The WOMAC-P score was significantly greater in the HAL group than in the control group, indicating that postoperative pain was relieved by early as week 2. Knee pain is associated with abnormal muscle activity [39], co-contraction [40], and weakness [41], and it is known to affect extension lag [10] and walking ability [42]. By using HAL, gradual assistance is provided to patients so that pain is not experienced or aggravated, and exercises are conducted so as not to cause co-contraction of the flexion and extension muscles at an early stage. These may have contributed to the improvement in walking ability and the reduction in extension lag.
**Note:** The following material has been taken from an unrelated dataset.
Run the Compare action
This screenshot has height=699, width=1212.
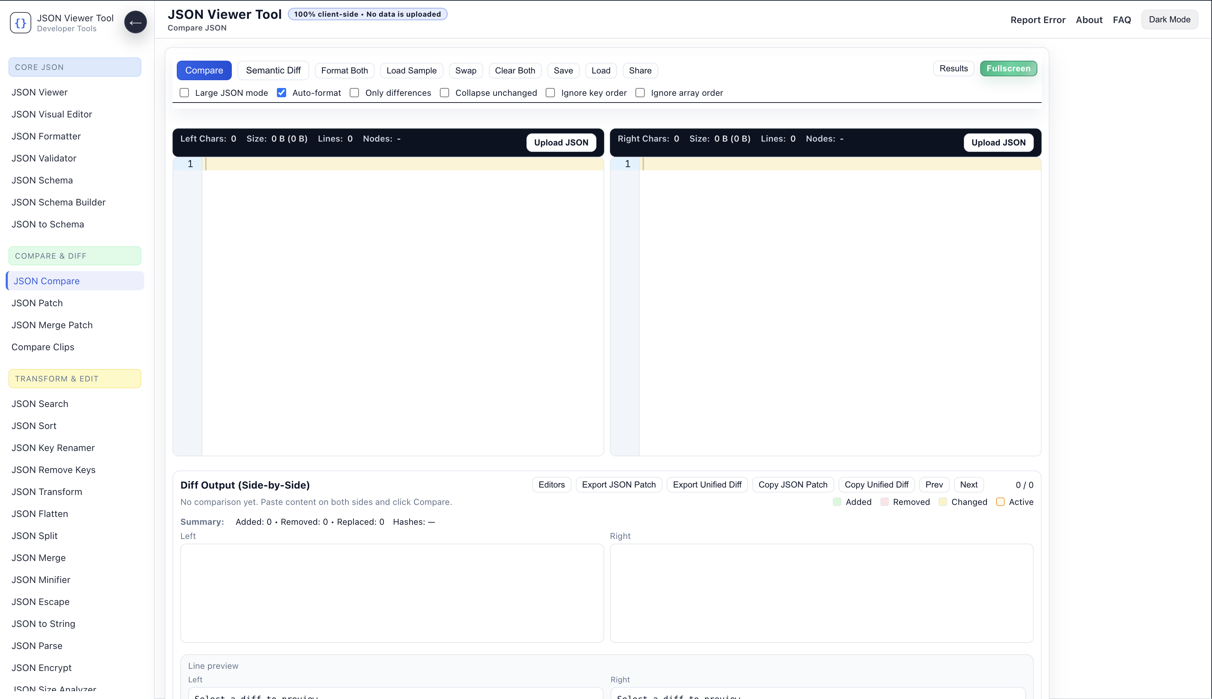(x=204, y=70)
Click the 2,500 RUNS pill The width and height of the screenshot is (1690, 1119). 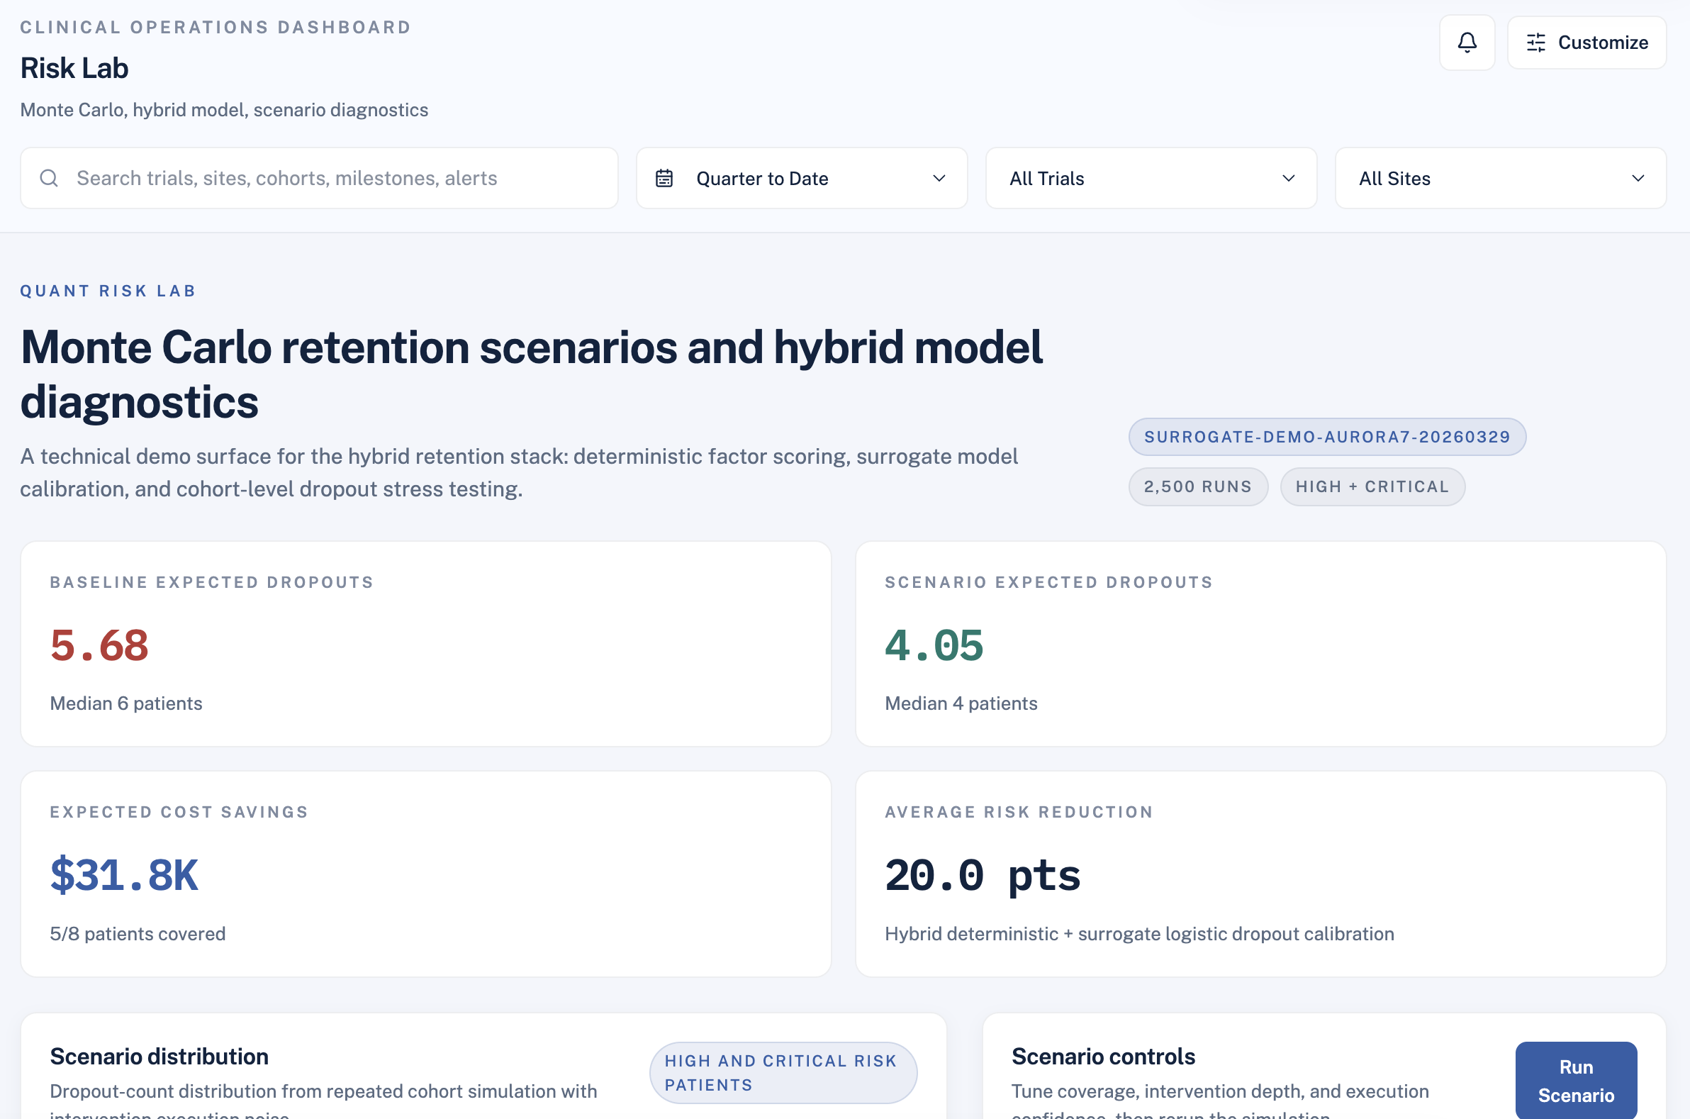pos(1197,487)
In the HAL group, the patients could participate in all sessions without experiencing adverse events. HAL training after TKA can therefore be considered safe. In fact, the time of HAL training is unexpectedly less than the set time limit, and it seems that the cost effectiveness and wearing time of HAL training should be evaluated in future trials.

Limitations

Although there is no difference between the two groups in terms of patients’ background, this study was non-randomized and non-blinded with a small number of patients. Since the size of single leg HAL was medium only at that time, only the patients who agreed to receive HAL training and their physique allowed for HAL device underwent HAL training. Moreover, there is no data over 8 weeks. Therefore, in the future, a randomized controlled trial with a larger number of patients and longer follow-up is necessary to consider as potential bias risks. However, the intervention procedure and evaluation items in this study are reasonable, and this pilot study can be helpful in planning the future randomized controlled trial. Although there is no significant difference between the two groups in the number of cases that already undergone TKA on the contralateral side and the total physical therapy time including HAL training, it is necessary to align these precisely in the future study.

Conclusion

HAL training after TKA can improve walking speed, step length, early active knee extension ROM, and muscle strength without severe pain better than conventional rehabilitation for up to 8 weeks after TKA. Since the recovery of walking ability was earlier in the HAL group than in the control group and no adverse events were noted, HAL training can be considered a safe and effective rehabilitation intervention for patients who have undergone TKA. Since this study was a preliminary study, a randomized controlled trial with a larger number of patients and loner follow-up is necessary in the future.